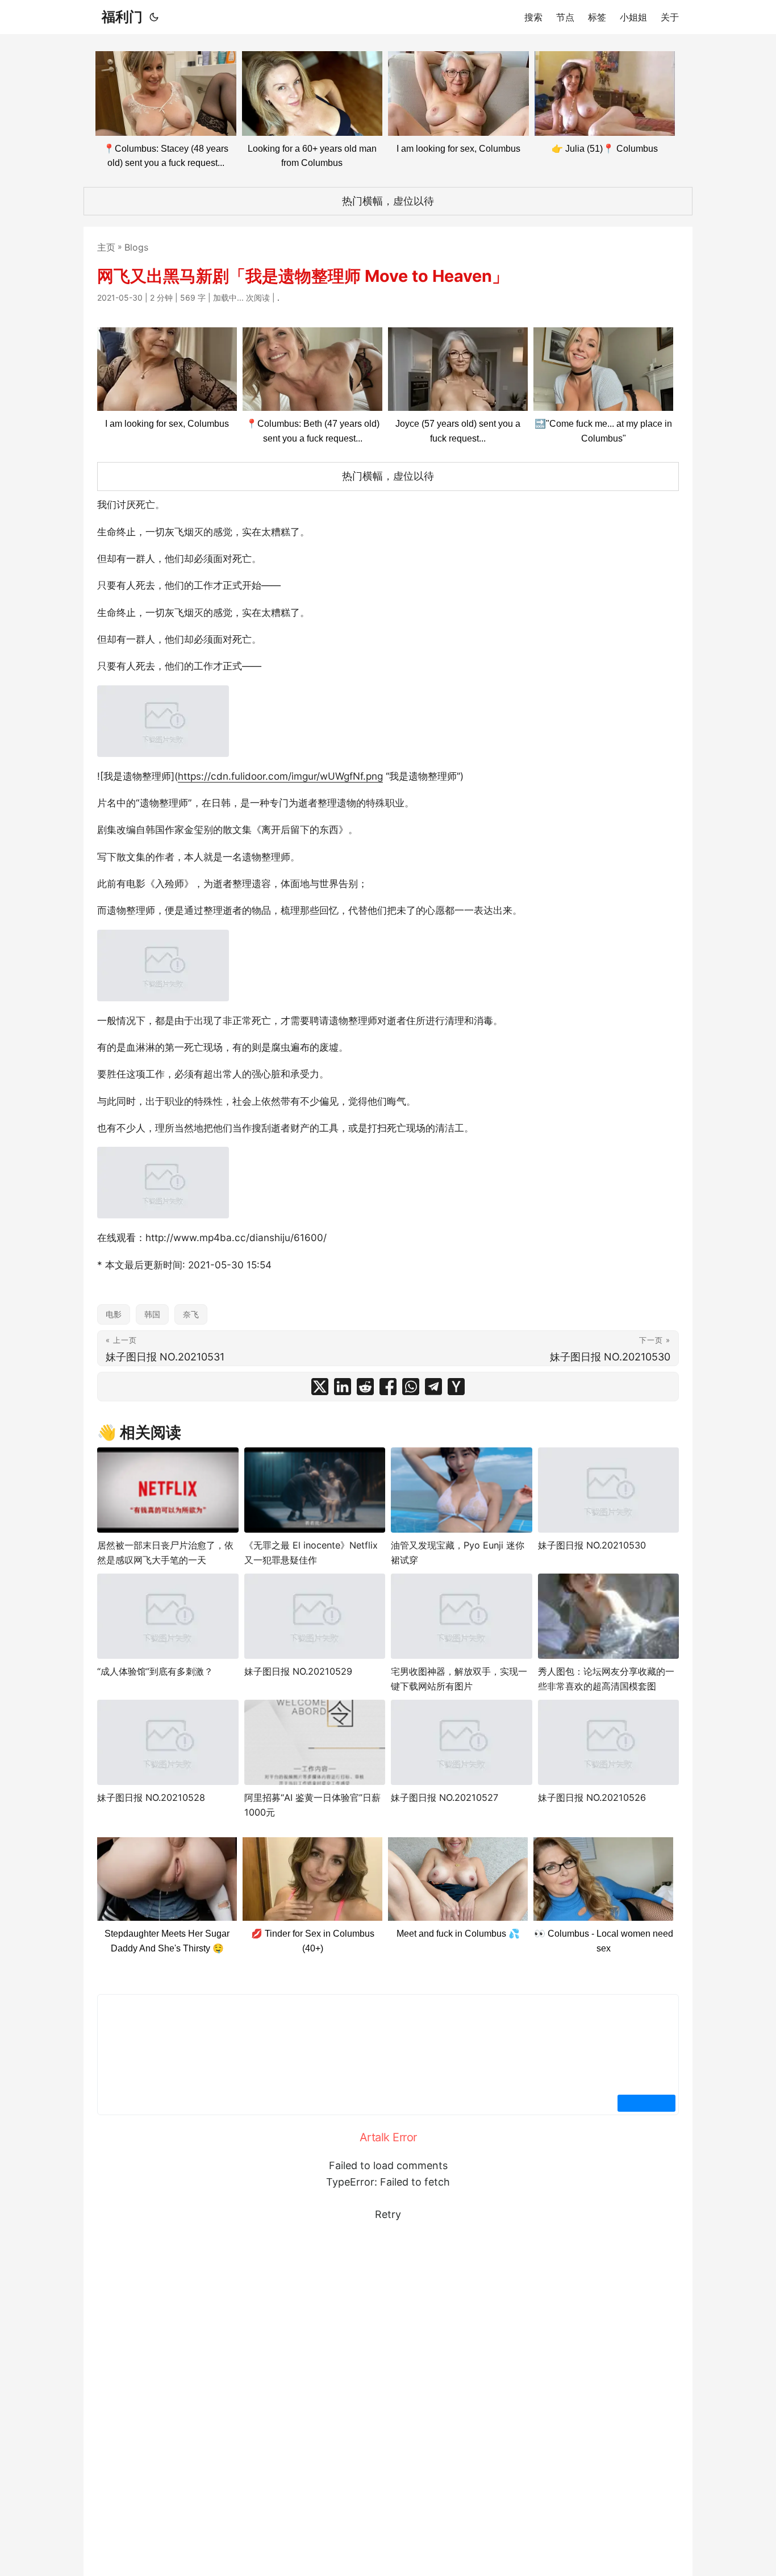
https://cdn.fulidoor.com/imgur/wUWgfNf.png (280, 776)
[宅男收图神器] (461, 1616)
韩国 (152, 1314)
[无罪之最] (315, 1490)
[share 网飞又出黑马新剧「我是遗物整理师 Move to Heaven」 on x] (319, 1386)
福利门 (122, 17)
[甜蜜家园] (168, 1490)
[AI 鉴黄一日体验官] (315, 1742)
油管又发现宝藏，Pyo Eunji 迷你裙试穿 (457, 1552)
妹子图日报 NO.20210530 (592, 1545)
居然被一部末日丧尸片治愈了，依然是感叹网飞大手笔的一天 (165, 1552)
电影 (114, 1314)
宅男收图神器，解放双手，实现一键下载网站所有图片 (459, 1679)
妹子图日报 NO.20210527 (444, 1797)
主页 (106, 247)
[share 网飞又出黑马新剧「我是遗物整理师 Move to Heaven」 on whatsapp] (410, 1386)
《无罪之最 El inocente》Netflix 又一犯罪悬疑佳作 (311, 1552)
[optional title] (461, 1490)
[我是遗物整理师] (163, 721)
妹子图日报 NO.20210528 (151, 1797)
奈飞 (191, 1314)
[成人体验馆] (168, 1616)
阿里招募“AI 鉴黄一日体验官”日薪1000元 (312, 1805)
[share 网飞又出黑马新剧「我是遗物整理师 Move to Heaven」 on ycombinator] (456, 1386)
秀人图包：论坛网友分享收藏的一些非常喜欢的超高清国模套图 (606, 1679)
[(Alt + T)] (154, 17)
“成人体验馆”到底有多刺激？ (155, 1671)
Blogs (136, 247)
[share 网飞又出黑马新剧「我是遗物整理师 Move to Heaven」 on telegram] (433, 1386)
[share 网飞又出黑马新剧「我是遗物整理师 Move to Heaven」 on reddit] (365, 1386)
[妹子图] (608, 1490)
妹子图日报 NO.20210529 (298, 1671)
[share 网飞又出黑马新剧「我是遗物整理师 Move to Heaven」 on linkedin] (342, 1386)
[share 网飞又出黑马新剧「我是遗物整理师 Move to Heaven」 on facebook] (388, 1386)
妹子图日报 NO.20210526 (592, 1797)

Work order: Apply a filter for "无罪之最" to the data above, then copy each line that matches.

Solution below:
[无罪之最] (315, 1490)
《无罪之最 El inocente》Netflix 又一犯罪悬疑佳作 (311, 1552)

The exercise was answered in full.